December 5, 2009 / erstellt am:  December 7, 2009
Gedanken, Kunst, Design

Zwischen Kunst und Design

Für eine Vordiplomprüfung im Fach «Kunst und Design» an der «Fachhochschule für Medienwirtschaft und Medienmanagement» hat mich Sacha Pfander um ein Interview gebeten. An Hand des Sessels «Barcelona» von Ludwig Mies van der Rohe wollte er mir einige Fragen zum Thema «Kunst und Design» stellen. Zuerst dachte ich, dass ich nicht die geeignete Person für dieses Thema bin. Wenn ich es mir aber genauer überlege, habe ich sehr wohl eine Meinung dazu, die zwar subjektiv ist, was aber bei jeder anderen Person genauso wäre. Darum habe ich Sacha zugesagt und mir bereits im Voraus einige Gedanken dazu aufgeschrieben:

Ab wann ist Design Kunst?
Sowohl der Kunstbegriff wie auch der Designbegriff sind sehr schwammig und werden oft missbraucht. Ich habe da eine strikte Trennung: Kunst ist Kunst und Design ist Design. Wenn etwas seriell hergestellt wird kann es Design sein, wenn es ein Einzelstück ist, kann es Kunst sein (weil sowohl als auch noch andere Aspekte eine Rolle spielen). Nach dieser Definition muss ich mir natürlich überlegen, ob z.B. Fotografie auch Kunst sein kann? Fotografie beinhaltet ja auch den Aspekt des Seriellen, wird aber erst zur Kunst, wenn es als solches erklärt wird und wenn es in «ausgedruckter» Form zum einmaligen Kunstobjekt wird.
Wenn ein Designstück in einem Museum steht, heisst das nicht, dass es Kunst ist. Es steht eben in einem Designmuseum oder in einer Designabteilung eines Kunstmuseums (z.B. MoMa, New York).
================
◆ Aufgaben ◆
• 1. An welchem Sessel wollte Sacha Pfander laut dem Ausgangstext über Kunst und Design seine Fragen festmachen?
• 2. Fahre mit dem Ausgangstext über Kunst und Design nach seinem letzten Satz fort.
================
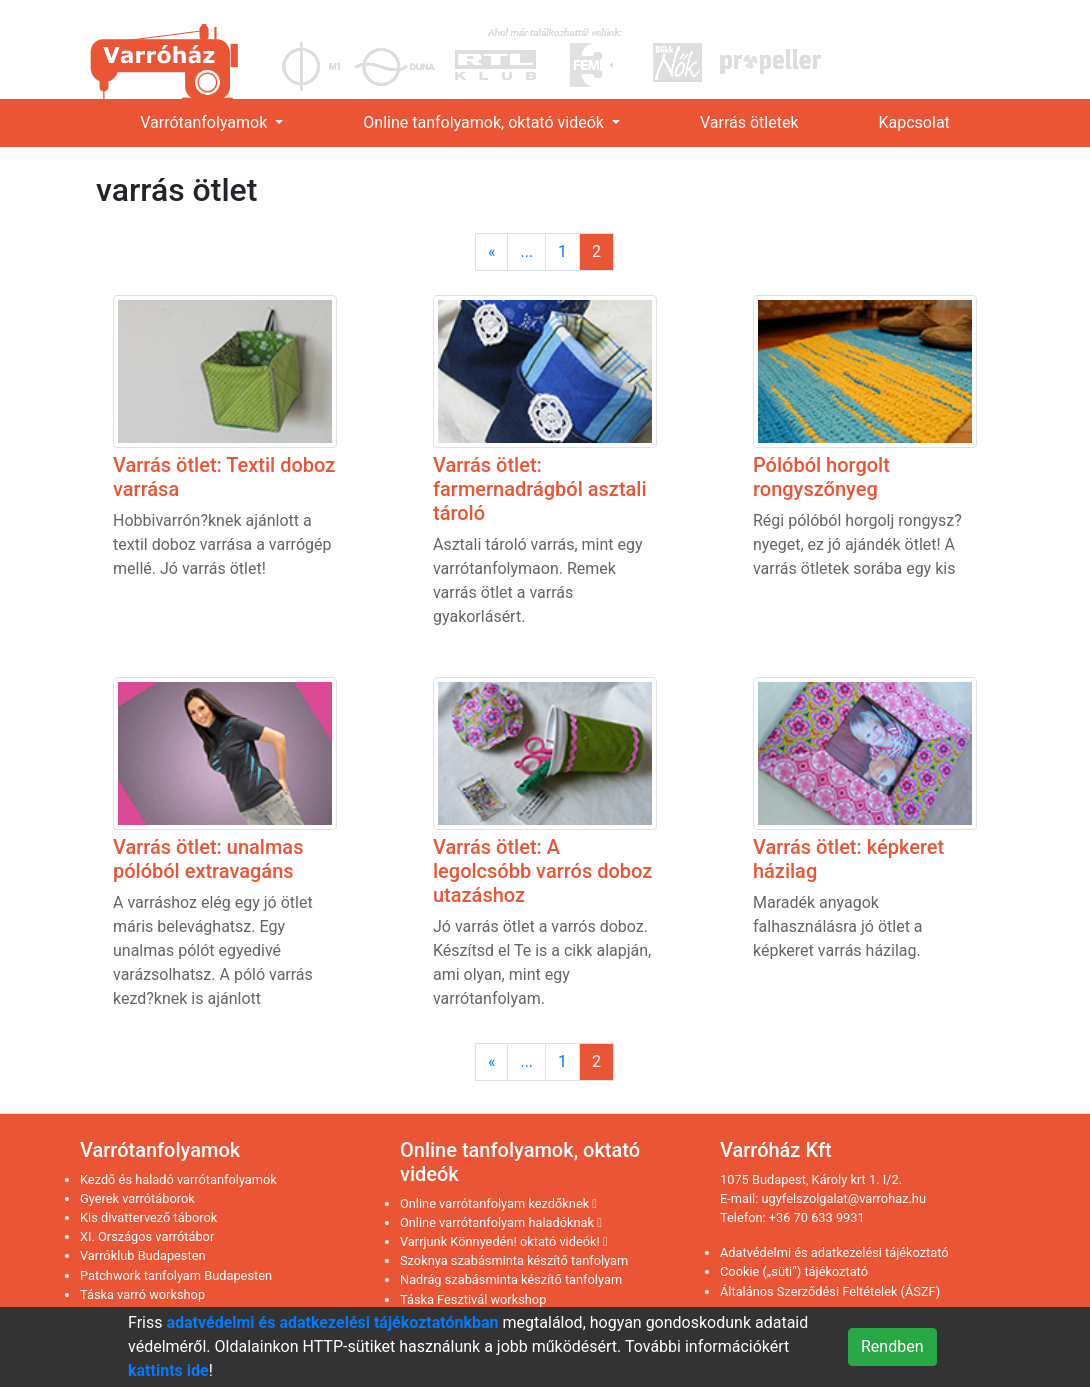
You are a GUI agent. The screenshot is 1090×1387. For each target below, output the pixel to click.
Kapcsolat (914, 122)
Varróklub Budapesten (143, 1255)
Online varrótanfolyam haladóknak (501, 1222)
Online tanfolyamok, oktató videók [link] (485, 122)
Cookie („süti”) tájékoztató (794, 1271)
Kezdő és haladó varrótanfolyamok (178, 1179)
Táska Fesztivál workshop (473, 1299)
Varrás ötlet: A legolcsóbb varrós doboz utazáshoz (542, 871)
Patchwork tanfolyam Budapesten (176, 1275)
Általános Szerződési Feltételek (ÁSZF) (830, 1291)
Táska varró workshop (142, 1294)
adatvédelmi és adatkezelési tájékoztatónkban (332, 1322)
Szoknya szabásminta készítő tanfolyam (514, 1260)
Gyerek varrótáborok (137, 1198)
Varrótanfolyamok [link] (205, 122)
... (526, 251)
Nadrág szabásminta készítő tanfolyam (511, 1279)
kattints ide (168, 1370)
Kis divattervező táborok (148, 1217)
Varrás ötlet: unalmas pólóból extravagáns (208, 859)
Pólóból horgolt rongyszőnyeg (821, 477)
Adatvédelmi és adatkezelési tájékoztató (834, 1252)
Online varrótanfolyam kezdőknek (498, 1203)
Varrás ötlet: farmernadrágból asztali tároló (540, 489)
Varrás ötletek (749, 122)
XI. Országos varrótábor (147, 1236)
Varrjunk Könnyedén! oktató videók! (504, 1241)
================
◆ Lösungen ◆
• 1. Am Sessel «Barcelona» von Ludwig Mies van der Rohe.

• 2.
 
Design ist auf die Lösung konkreter Probleme ausgerichtet (Zitat Rolf Fehlbaum). Design verknüpft Form und Funktion. Kunst hat mit Funktion jedoch nur wenig zu tun. Ein Kunstwerk ist ein Kunstwerk und hat meistens keine andere Funktion. Nach dieser Definition wird ein Designstück zum Kunstwerk, wenn man ihm die Funktion entnimmt, was beim Sessel «Barcelona» eindeutig nicht der Fall ist, da man nachwievor sehr gut darauf sitzen kann.
 
Ist ein Stuhl ein Kunstwerk?
Nach meiner Definition wäre ein Stuhl erst ein Kunstwerk, wenn er ein Einzelstück ist und auch noch andere Aspekte der Kunstauffassung erfüllt. Allerdings bin ich bereit meine strikte Definition von Kunst und Design etwas aufzuweichen. Um beim Sessel «Barcelona» zu bleiben ist die Idee, der Entwurf mit seiner Einzigartigkeit, Unverwechselbarkeit, Nachhaltigkeit und Werthaltigkeit durchaus als Kunstwerk zu betrachten, was jedoch schwieriger verständlich ist und zu Missverständnissen führen kann. Der Entwurf ist das geistige Eigentum des Designers, beim Kunstwerk verhält es sich ebenso. Der Entwurf (die Zeichnung) ist Kunst, das Produkt, der Sessel ist Design.
 
Wann ist ein Stuhl Design?
Heute ist vieles Design oder wird als solches erklärt, weil es gut tönt und sich besser verkaufen lässt. Es gibt keine allgemeingültige Begriffsdefinition.
 
Der Sessel «Barcelona» zählt eindeutig zu den Designklassikern. Hierzu ein Zitat von Norbert Wild (Kurator Designsammlung, Museum für Gestaltung Zürich): Zum Designklassiker wird, was die kurzlebigen Trends überdauert, eine innovative Komponente aufweist, ästhetisch und funktional von hoher Qualität ist und sich im Laufe der Zeit ins «kollektive Gedächtnis» einprägt.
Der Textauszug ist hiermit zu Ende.